A picture is said to be worth a thousand words. A graph can be worth a thousand numbers. Graphs are, as Edward Tufte titled his wonderful book, the “visual display of quantitative information.” Graphs should assist our understanding of the data we are using. Graphs can help us identify tendencies, patterns, trends, and relationships. They should display data accurately and encourage viewers to think about the data rather than admire the artwork. Unfortunately, graphs are sometimes marred (intentionally or unintentionally) by a variety of misleading techniques or by what Tufte calls “chartjunk” that obscures rather than illuminates.
I have described elsewhere many ways in which mistakes, chicanery, and chartjunk can undermine the usefulness of graphs. I recently saw a novel example that I have not written about before.
ChatGPT and other large language models (LLMs) are all the rage now, with many people believing that we are close to the holy grail of artificial general intelligence (AGI) in which computers can do any intellectual task that humans can do. I remain deeply skeptical. LLMs are just text generators. It is astonishing how well they do this narrow task but they are not intended to and do not understand any of the text they input and output. They consequently have no way of knowing whether the text they generate is true or false, let alone applying critical thinking. LLMs have improved greatly as they have scaled up on larger and larger text databases and been trained more extensively by human handlers. True believers argue that further scaling will lead to AGI. I and other skeptics argue that scaling will not solve the fundamental roadblock—that LLMs do not understand the meaning of words and how these relate to the real world.
LLMs and “Emergence”
A recent paper (with 16 coauthors from Google, Stanford, UNC Chapel Hill, and DeepMind) argues that scaling up can qualitatively change the abilities of LLMs, what the authors call emergence:
Emergence is when quantitative changes in a system result in qualitative changes in behavior.
The authors explain:
Here we will explore emergence with respect to model scale, as measured by training compute and number of model parameters. Specifically, we define emergent abilities of large language models as abilities that are not present in smaller-scale models but are present in large-scale models; thus they cannot be predicted by simply extrapolating the performance improvements on smaller-scale models.
They report finding thresholds beyond which additional scaling causes an explosive change in the models’ performance. They conclude that
The existence of such emergence raises the question of whether additional scaling could potentially further expand the range of capabilities of language models.
Much of their evidence is presented in graphs like this one, where the number of model parameters is on the horizontal axis and the model’s accuracy is on the vertical axis:
The visual impression is, indeed, that scaling up has modest effects until a tipping point is reached and then performance improves dramatically. Readers must look closely to notice that the horizontal axis is logarithmic. In a simple scatter plot of Y versus X, the slope of a fitted line measures the predicted change in Y associated with a one-unit increase in X. Graphs are sometimes drawn with the log of Y on the vertical axis; in this case, the slope of a fitted line measures the predicted rate of change of Y associated with a one-unit increase in X. What does a fitted line mean when the log of X is on the horizontal axis?
Suppose that accuracy is a linear function of the number of parameters, evaluated at very different scale levels:
Y=25 + 0.3X
A graph of accuracy versus the number of parameters is linear:
But, a graph of accuracy versus the log of the number of parameters gives the illusion of an emergence threshold:
An Optical Illusion?

### Data extract
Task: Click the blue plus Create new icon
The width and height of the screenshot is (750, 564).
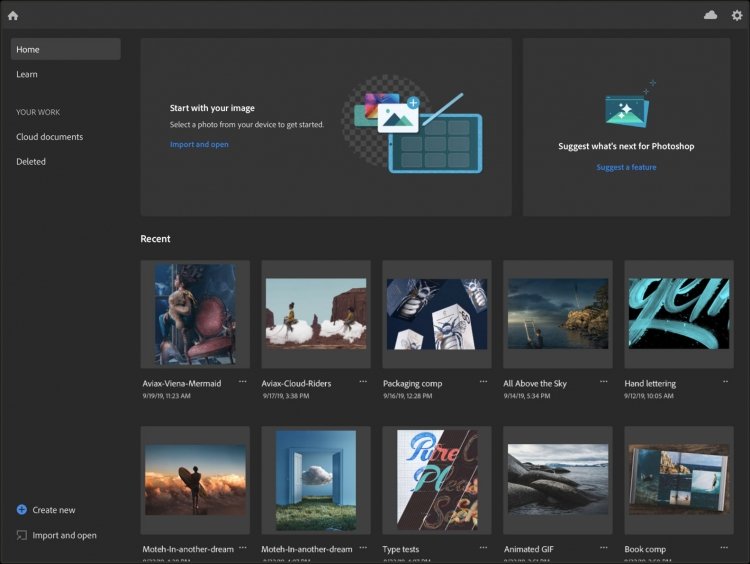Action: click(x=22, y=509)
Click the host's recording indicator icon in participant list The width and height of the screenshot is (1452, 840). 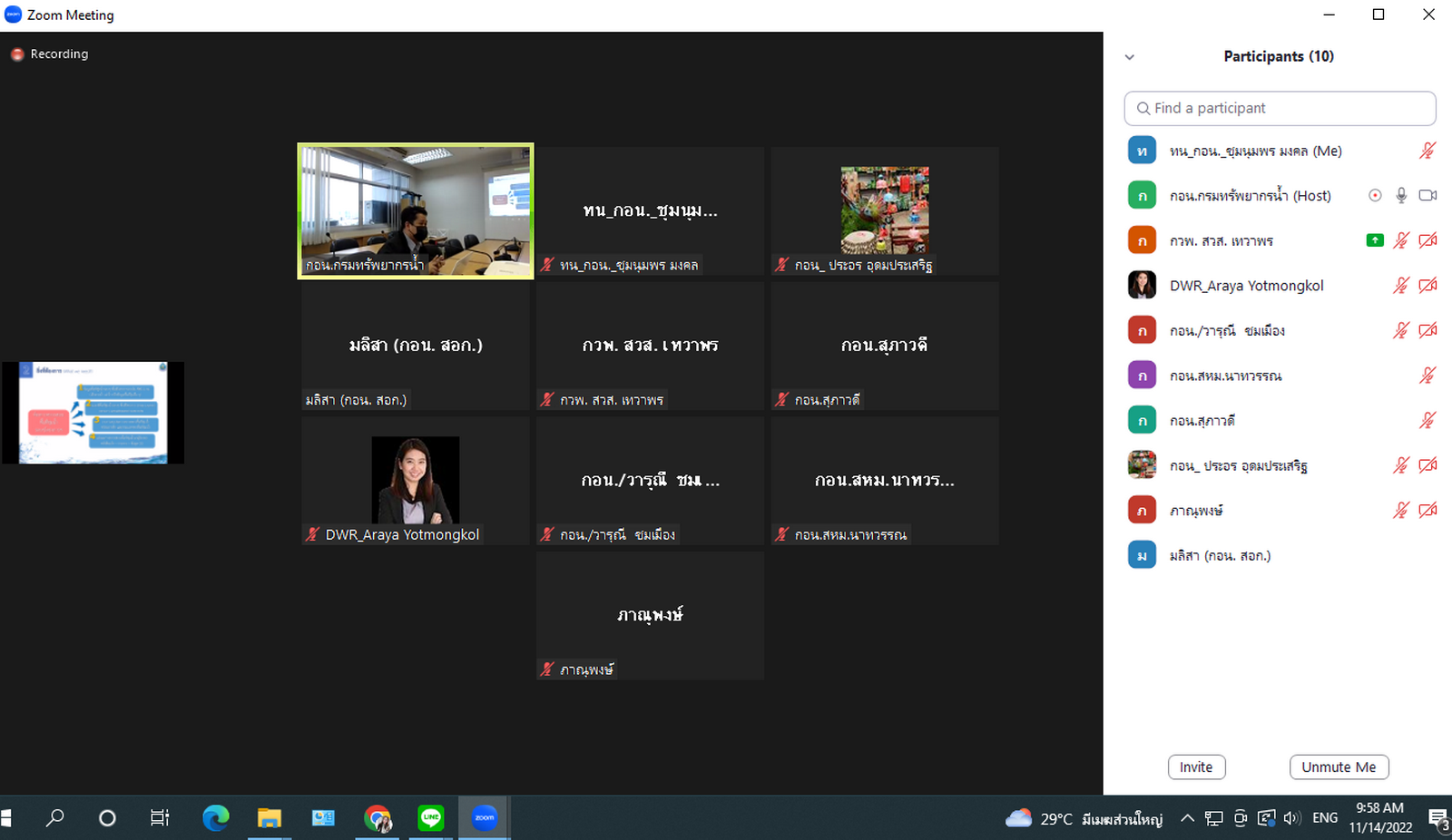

### Tasks
**a.** Summarize the article on graphs and large language model emergence in two sentences.
**b.** According to the article on graphs and large language model emergence, how many coauthors wrote the recent paper on emergence, and which institutions were they from?
**c.** List every thing that, according to the article on graphs and large language model emergence, graphs can help us identify.

### Expected results
**a.** Graphs should help viewers understand data, but misleading techniques and "chartjunk" can obscure the data instead, and the author has recently seen a novel example involving large language models. A recent paper argues that scaling up these models produces emergent abilities beyond certain thresholds, but its graphs put the number of parameters on a logarithmic horizontal axis, which can make a linear relationship between accuracy and the number of parameters look like an emergence threshold.

**b.** The paper had 16 coauthors from Google, Stanford, UNC Chapel Hill, and DeepMind.

**c.**
- Tendencies
- Patterns
- Trends
- Relationships